Penn Medicine, Philadelphia Receives $26 Million Grant to Develop Therapies for Rare Newborn Genetic Diseases
A Penn Medicine and Children’s Hospital of Philadelphia (CHOP) team will seek to develop treatments for three rare, incurable genetic diseases with the help of a $26 million grant from the National Institutes of Health (NIH).
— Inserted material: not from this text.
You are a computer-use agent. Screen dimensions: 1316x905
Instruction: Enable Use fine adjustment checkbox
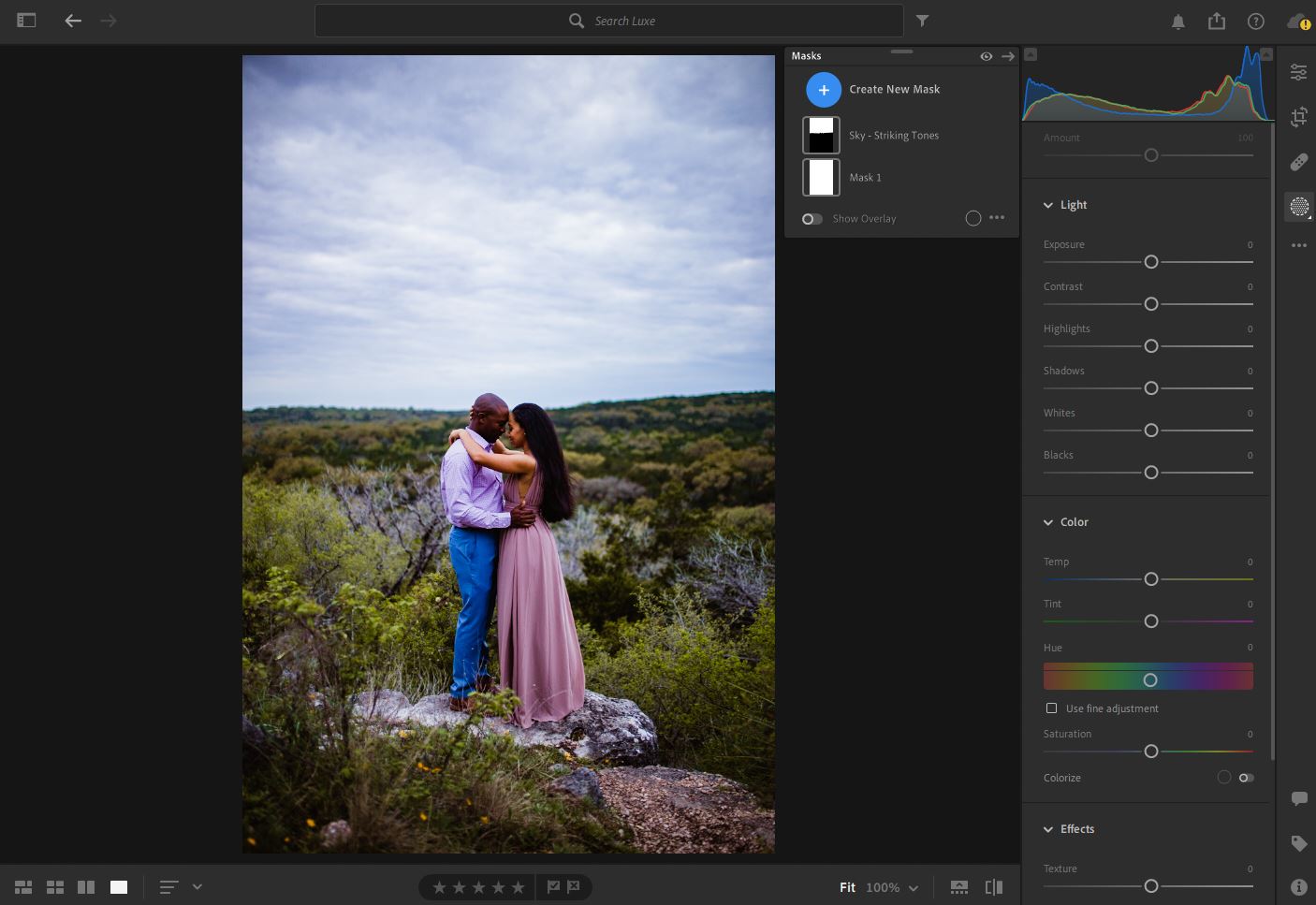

The research will focus on three genetic diseases that impact newborns in the first weeks and months after birth: Phenylketonuria (PKU), hereditary tyrosinemia type 1 (HT1), and mucopolysaccharidosis type 1 (MPSI), commonly known as Hurler’s Syndrome. PKU causes an amino acid—called phenylalanine—to build up in the body, and as long as treatment begins at birth, PKU is not life threatening. A late diagnosis, however, can lead to severe intellectual disability, seizures, and psychiatric issues. HT1 is a genetic disorder that leads to disruptions in the breakdown of the amino acid tyrosine—a component in the production of brain chemicals such as dopamine, thyroid hormones, and melanin. If untreated, HT1 can lead to serious health problems or even death. Finally, MPSI, or Hurler’s Syndrome, is a rare disease in which the body is missing or does not have enough of an enzyme to break down sugar molecules. As a result, the molecules build up in the body and cause numerous health problems that can lead to hearing and vision loss, impaired growth, and early death.
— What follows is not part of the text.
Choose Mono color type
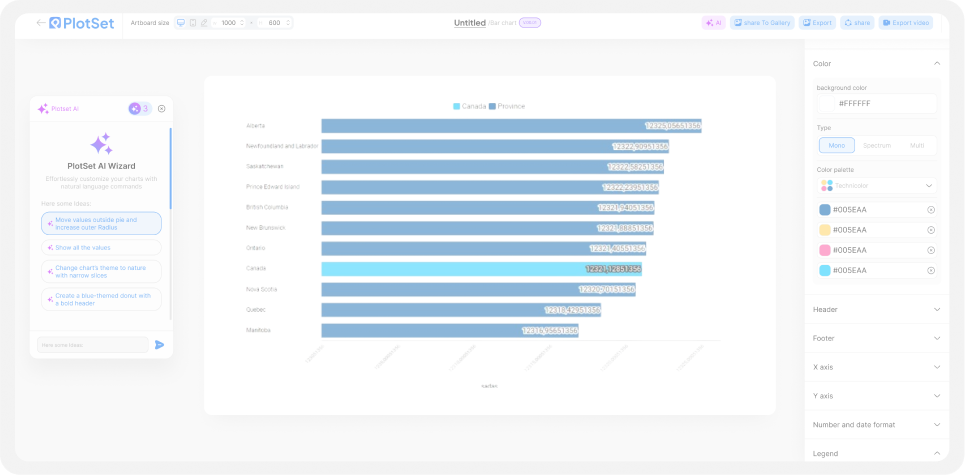836,145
Previous studies have demonstrated that it may be possible to treat these diseases by correcting the disease-causing genetic mutations in patients’ liver cells. Although these diseases impact cells all throughout the body, researchers believe correcting the genetic mutation in the liver, specifically, will be enough to greatly improve the disease, if not cure it. With this new five-year grant from the NIH, Penn and CHOP researchers will seek to develop and study new therapies using CRISPR gene editing tools.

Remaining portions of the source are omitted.